No Secrets Now
by Sandra Crook
“What have you been doing in the shed?” demanded his mother, propelling her wheelchair quickly towards Kevin as he entered the kitchen.
Kevin backed smartly out of her path and grabbed the handles of the chair as she shot past him on a collision course with the back door.
“I was just checking. I thought I heard something in there when I came past. A cat or something...” he finished lamely.
His mother laughed harshly. “Cats wouldn’t dare,” she said, “not under my nose.”
Kevin sighed. There wasn’t much that could go on under Maureen O’Ryan’s nose, long as it was.
“I’ll make you some tea, shall I?” he asked, hoping to divert her from her interrogation. “Maybe a sandwich? I got a nice crusty Hovis for you.”
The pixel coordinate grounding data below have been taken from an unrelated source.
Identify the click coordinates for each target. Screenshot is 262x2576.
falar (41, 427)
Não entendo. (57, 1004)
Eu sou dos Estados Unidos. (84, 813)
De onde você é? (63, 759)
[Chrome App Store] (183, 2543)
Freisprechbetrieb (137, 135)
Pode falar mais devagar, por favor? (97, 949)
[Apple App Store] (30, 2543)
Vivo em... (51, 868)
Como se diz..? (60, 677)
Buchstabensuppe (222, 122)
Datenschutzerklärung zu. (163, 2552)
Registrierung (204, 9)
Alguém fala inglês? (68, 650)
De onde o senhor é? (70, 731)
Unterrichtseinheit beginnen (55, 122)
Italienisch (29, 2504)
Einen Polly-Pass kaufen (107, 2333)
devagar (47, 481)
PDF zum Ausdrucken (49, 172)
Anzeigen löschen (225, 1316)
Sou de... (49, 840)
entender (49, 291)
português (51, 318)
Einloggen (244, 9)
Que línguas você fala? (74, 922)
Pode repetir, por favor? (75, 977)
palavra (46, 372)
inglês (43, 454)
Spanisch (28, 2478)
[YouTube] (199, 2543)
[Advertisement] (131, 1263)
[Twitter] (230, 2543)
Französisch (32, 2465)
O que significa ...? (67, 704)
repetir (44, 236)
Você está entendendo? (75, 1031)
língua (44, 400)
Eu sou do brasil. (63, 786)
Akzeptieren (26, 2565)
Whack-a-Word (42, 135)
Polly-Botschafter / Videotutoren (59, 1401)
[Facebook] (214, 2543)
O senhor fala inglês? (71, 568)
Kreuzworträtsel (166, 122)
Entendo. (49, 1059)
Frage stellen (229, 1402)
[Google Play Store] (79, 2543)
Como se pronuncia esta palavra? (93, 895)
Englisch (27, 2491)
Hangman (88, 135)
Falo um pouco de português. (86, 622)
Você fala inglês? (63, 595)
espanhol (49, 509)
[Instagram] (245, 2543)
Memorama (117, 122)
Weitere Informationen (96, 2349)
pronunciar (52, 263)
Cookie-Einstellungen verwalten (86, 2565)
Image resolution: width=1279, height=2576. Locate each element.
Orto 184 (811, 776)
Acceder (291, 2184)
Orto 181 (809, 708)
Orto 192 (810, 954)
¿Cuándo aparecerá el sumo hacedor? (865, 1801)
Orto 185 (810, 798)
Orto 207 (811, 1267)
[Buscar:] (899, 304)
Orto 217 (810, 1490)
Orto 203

“I’ve gone all afternoon without a cup of tea,” his mother grumbled, “I thought you’d come straight home after getting the bread.”
Kevin, spooning tea into the pot, didn’t answer. His errand had taken him across the common, where he had made an interesting discovery. One that he had just secreted away on a high shelf in the shed until he could retrieve it later.
The box had been half-hidden beneath some gorse bushes, and might have gone unnoticed if he hadn’t scrambled down the embankment to relieve himself there. The lid was open, with papers, notebooks and photographs spilling out onto the muddy bank. His curiosity had been immediately sparked.
A few minutes later, after kicking the now empty box further into the bushes, he’d hurried home, head down against the wind and rain, the pockets of his anorak stuffed with his haul.
He brewed the tea, and sat down to listen to her tirade of complaints until she said she was tired and ready for her afternoon nap.
Having seen her to her room next to the kitchen, the one that they’d converted to a bedroom since her accident, he quietly let himself out and brought his find indoors. He paused in the hallway, listening to her snore, before he tiptoed up the stairs and spread the pile of damp, mud-splattered documents and photographs onto the dressing table.
Then he began to comb through the photographs, straightening curled edges, carefully blotting away rain and mud with a tissue. He worked carefully, tongue poking out of the corner of his mouth like a little boy.
Gradually, beneath his careful fingers, a montage of someone’s life unfolded on the chipped dresser top; pictures of a baby girl, a toddler, giving way to a tiny schoolgirl, a blossoming adolescent, and now a beautiful young woman.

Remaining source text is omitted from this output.